→ EXERCISE GOAL
Take the line that has "This screenshot has height=814, width=1418." and all the lines that come after it in the records, and write them out again exactly. Add no other line.
--- GIVEN INFORMATION Enclosed Below ---
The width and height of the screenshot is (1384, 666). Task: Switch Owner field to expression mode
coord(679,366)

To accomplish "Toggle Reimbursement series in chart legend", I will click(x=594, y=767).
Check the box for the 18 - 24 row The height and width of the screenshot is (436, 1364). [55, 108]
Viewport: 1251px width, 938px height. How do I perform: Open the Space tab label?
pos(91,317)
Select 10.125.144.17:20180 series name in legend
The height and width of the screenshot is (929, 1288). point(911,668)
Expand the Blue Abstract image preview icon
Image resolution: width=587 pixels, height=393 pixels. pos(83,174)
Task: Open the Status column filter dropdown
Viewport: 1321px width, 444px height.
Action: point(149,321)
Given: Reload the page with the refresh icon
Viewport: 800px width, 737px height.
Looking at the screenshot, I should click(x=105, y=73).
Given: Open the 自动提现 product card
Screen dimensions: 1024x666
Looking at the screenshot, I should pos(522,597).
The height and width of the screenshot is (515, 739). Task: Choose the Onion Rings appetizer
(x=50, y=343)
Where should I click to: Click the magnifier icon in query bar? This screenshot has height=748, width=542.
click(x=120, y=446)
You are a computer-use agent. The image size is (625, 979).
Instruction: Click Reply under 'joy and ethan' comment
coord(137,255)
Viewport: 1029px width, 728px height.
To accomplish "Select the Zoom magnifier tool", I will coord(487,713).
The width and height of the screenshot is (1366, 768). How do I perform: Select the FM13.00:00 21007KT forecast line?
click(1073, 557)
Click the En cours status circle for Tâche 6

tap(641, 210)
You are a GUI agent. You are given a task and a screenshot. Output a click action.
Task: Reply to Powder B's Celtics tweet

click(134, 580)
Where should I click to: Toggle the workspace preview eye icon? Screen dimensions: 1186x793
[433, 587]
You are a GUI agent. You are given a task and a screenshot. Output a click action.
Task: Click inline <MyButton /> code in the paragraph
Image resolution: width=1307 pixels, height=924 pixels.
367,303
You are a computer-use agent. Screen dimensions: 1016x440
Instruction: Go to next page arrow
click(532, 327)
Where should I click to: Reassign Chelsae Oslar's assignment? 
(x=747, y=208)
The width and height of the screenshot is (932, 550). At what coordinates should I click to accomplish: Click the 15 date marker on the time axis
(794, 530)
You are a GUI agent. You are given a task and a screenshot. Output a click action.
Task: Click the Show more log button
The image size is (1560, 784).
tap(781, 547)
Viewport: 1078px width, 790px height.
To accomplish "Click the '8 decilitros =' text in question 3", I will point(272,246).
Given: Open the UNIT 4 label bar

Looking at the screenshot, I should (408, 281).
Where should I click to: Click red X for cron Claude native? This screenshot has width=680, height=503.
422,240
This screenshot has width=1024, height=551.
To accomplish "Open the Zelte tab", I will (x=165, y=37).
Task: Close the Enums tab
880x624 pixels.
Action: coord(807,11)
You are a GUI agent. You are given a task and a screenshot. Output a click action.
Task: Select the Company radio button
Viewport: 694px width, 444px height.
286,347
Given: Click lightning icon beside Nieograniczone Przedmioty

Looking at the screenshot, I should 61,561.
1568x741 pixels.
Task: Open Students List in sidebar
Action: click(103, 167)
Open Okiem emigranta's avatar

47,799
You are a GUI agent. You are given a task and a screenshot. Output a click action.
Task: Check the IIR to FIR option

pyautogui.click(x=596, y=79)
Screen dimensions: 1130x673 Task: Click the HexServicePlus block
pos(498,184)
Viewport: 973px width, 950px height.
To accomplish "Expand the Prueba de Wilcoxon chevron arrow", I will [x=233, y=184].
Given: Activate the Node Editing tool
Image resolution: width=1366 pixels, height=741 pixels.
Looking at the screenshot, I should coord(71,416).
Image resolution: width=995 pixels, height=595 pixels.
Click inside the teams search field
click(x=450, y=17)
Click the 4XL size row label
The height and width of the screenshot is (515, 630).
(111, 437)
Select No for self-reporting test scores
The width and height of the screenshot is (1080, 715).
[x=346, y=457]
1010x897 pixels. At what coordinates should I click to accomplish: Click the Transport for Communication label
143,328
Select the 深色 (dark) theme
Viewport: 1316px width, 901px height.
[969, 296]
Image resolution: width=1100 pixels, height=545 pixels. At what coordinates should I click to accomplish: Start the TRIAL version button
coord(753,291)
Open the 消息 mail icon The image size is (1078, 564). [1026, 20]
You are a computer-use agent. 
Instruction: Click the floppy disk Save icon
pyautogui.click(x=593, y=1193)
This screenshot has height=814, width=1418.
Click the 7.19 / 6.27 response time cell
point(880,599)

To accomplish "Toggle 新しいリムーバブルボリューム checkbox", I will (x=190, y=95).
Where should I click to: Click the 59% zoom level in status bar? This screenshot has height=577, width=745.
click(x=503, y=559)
--- End of Enclosed GIVEN INFORMATION ---
→ TASK RESULT
This screenshot has height=814, width=1418.
Click the 7.19 / 6.27 response time cell
point(880,599)

To accomplish "Toggle 新しいリムーバブルボリューム checkbox", I will (x=190, y=95).
Where should I click to: Click the 59% zoom level in status bar? This screenshot has height=577, width=745.
click(x=503, y=559)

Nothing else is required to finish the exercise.